What sports should I do and when?
The type and timing of exercise can have a significant impact on the effectiveness of sport in combating jet lag. Here are a few tips to help you optimise your exercise routine to minimise the effects of jet lag.
Choose the right type of exercise
It’s best to choose a type of exercise that stimulates your heart rate and is sufficiently intense to induce fatigue. Sports such as running, cycling, swimming or yoga can be excellent options. Not only are these sports excellent for increasing your heart rate, but they can also help relieve stress, which can improve the quality of your sleep.
When to exercise
The timing of sports can also play a crucial role in combating jet lag. As mentioned above, research suggests that exercise in the morning can help to advance the internal clock, while exercise in the evening can delay it. So if you’re travelling east (where time moves forward), it would be best to exercise in the morning in the new time zone. Conversely, if you’re travelling west (where time moves backwards), evening exercise may be more beneficial.
Exercise outdoors
If possible, try to exercise outdoors. Daylight can help reset your body clock and help you adapt more quickly to the new time zone. What’s more, outdoor exercise can also help boost your mood and reduce stress, which can be particularly beneficial after a long flight.

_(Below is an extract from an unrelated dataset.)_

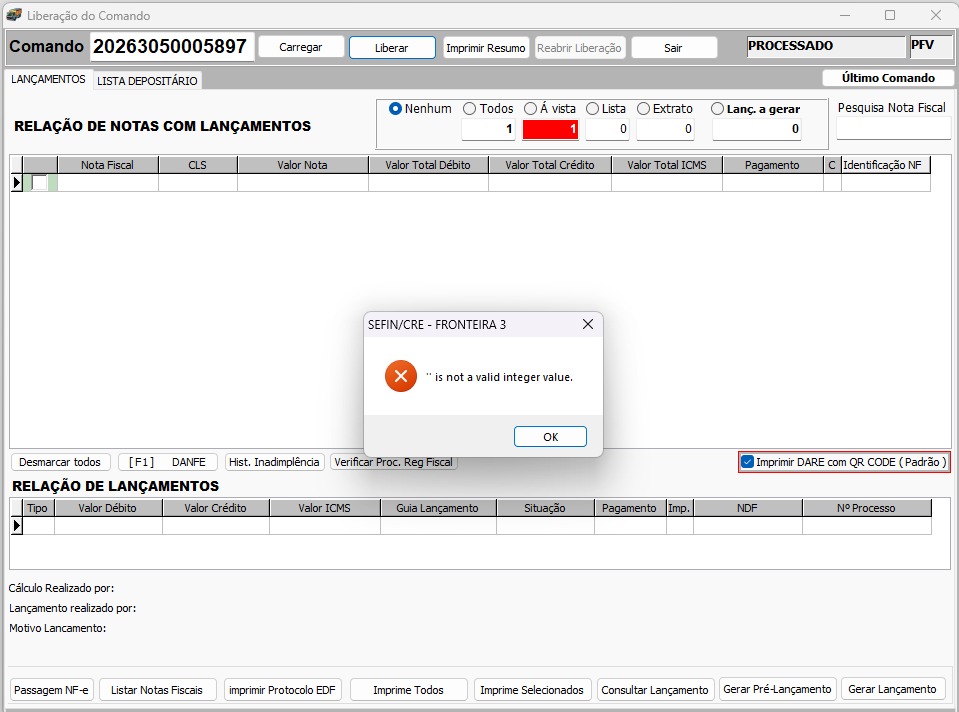Click the red À vista count field
959x712 pixels.
[x=550, y=129]
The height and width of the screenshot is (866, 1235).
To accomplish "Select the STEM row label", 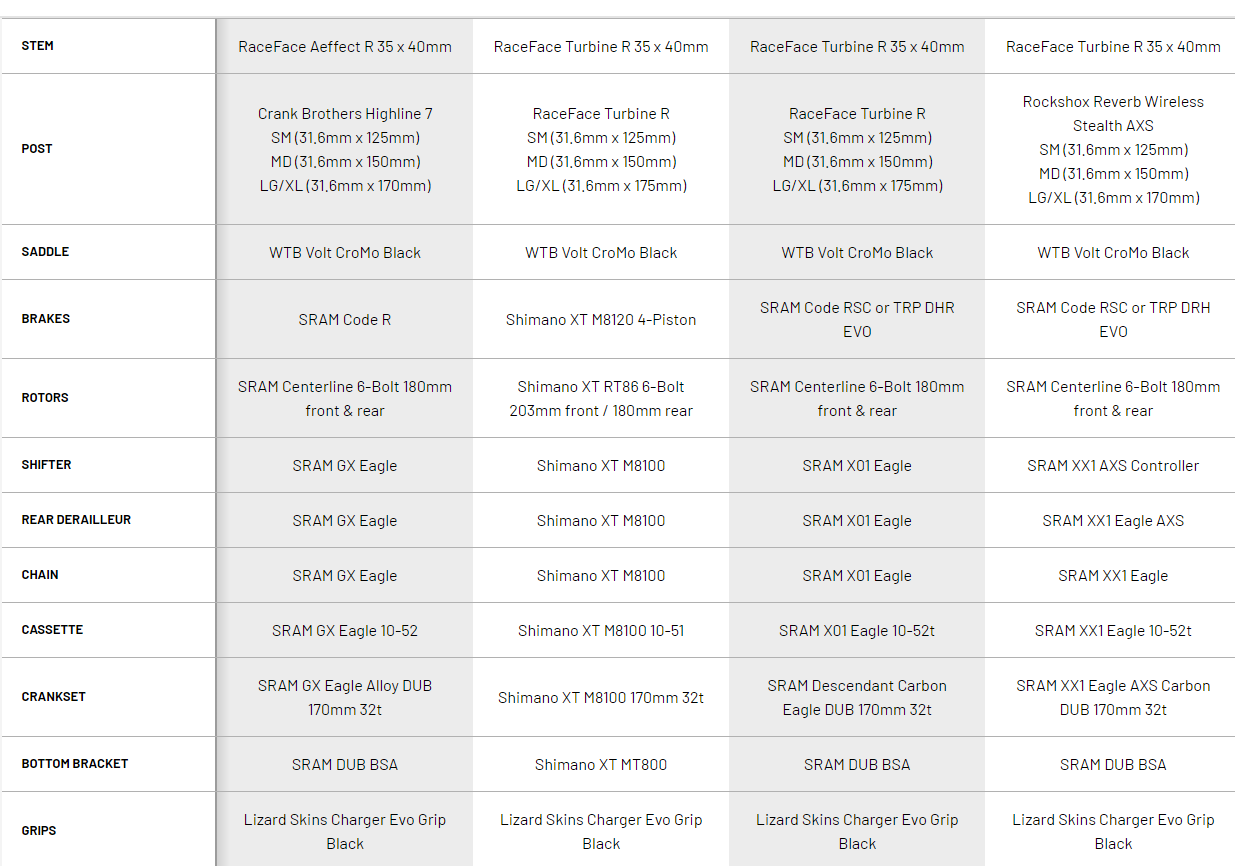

The role of sport in regulating the body clock
Sport has a significant impact on our biological clock. Physical exercise stimulates the production of melatonin, the hormone that regulates our circadian rhythm. When we exercise, our bodies produce more melatonin, which helps us to fall asleep more easily and sleep more soundly. This is particularly useful when we travel across several time zones and our circadian rhythm is disrupted.
Scientific evidence
Several studies support the idea that sport can help combat jet lag. For example, a study published in the Journal of Physiology showed that exercise can reset the internal clock in mice. Another study, published in the Journal of Clinical Endocrinology & Metabolism, found that exercise can increase melatonin production in humans, which can help reset the circadian clock.
Impact of exercise time
Interestingly, the time of day we exercise can also have an impact on our body clock. A 2019 study published in the Journal of Physiology found that exercising in the morning can advance our internal clock, while exercising in the evening can delay it. This suggests that the timing of exercise can be strategically used to help adjust our internal clock to a new time zone.
The importance of exercise intensity
The intensity of exercise can also play a role. Research published in theAmerican Journal of Physiology found that high-intensity exercise had a more significant effect on circadian rhythm than low-intensity exercise. This means that, to combat jet lag effectively, it may be more beneficial to do an intense workout rather than opt for light exercise.
These scientific findings reinforce the idea that sport can be a valuable tool in our fight against jet lag. By understanding how sport affects our biological clock, we can use it to our advantage to minimise the effects of jet lag.
FAQ
- Are all types of exercise effective in combating jet lag? No, not all exercise is equal when it comes to combating jet lag. Certain types of exercise, such as cardio, can be particularly beneficial.
- When should I exercise to help combat jet lag? The time of day at which you exercise can have a significant impact on your ability to combat jet lag. In general, it’s best to exercise in the morning in your new time zone.
- Can sport really stop jetlag? Yes, a great deal of research has shown that exercise can help to reset the circadian clock, thus helping to combat jet lag.